Word and element location data:
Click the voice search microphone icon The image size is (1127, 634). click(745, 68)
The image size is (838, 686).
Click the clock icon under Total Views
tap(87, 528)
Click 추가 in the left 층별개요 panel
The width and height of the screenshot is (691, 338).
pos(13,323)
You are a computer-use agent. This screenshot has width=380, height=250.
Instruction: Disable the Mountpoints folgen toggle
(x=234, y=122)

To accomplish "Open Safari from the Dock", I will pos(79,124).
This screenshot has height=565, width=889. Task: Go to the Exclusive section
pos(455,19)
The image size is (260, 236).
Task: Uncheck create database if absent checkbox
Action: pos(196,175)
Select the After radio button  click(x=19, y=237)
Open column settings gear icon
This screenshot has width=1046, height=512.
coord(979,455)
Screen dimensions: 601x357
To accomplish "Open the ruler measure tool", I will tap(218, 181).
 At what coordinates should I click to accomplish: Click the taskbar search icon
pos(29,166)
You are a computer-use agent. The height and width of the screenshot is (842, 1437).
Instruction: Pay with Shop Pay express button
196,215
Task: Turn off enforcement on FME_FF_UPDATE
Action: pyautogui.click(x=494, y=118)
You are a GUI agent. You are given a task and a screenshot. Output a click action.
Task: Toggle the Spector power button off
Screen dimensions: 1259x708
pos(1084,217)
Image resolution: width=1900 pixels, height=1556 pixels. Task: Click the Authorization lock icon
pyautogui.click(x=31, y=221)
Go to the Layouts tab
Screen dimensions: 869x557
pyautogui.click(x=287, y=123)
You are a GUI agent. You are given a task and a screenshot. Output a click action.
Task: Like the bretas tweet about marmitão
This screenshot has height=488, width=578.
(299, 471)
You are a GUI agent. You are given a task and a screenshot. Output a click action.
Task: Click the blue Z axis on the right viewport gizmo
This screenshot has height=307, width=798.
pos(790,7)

--- Do this ---
Please copy all of the data above line for line, without any changes.

--- Task result ---
Click the voice search microphone icon The image size is (1127, 634). click(745, 68)
The image size is (838, 686).
Click the clock icon under Total Views
tap(87, 528)
Click 추가 in the left 층별개요 panel
The width and height of the screenshot is (691, 338).
pos(13,323)
You are a computer-use agent. This screenshot has width=380, height=250.
Instruction: Disable the Mountpoints folgen toggle
(x=234, y=122)

To accomplish "Open Safari from the Dock", I will pos(79,124).
This screenshot has height=565, width=889. Task: Go to the Exclusive section
pos(455,19)
The image size is (260, 236).
Task: Uncheck create database if absent checkbox
Action: pos(196,175)
Select the After radio button  click(x=19, y=237)
Open column settings gear icon
This screenshot has width=1046, height=512.
coord(979,455)
Screen dimensions: 601x357
To accomplish "Open the ruler measure tool", I will tap(218, 181).
 At what coordinates should I click to accomplish: Click the taskbar search icon
pos(29,166)
You are a computer-use agent. The height and width of the screenshot is (842, 1437).
Instruction: Pay with Shop Pay express button
196,215
Task: Turn off enforcement on FME_FF_UPDATE
Action: pyautogui.click(x=494, y=118)
You are a GUI agent. You are given a task and a screenshot. Output a click action.
Task: Toggle the Spector power button off
Screen dimensions: 1259x708
pos(1084,217)
Image resolution: width=1900 pixels, height=1556 pixels. Task: Click the Authorization lock icon
pyautogui.click(x=31, y=221)
Go to the Layouts tab
Screen dimensions: 869x557
pyautogui.click(x=287, y=123)
You are a GUI agent. You are given a task and a screenshot. Output a click action.
Task: Like the bretas tweet about marmitão
This screenshot has height=488, width=578.
(299, 471)
You are a GUI agent. You are given a task and a screenshot. Output a click action.
Task: Click the blue Z axis on the right viewport gizmo
This screenshot has height=307, width=798.
pos(790,7)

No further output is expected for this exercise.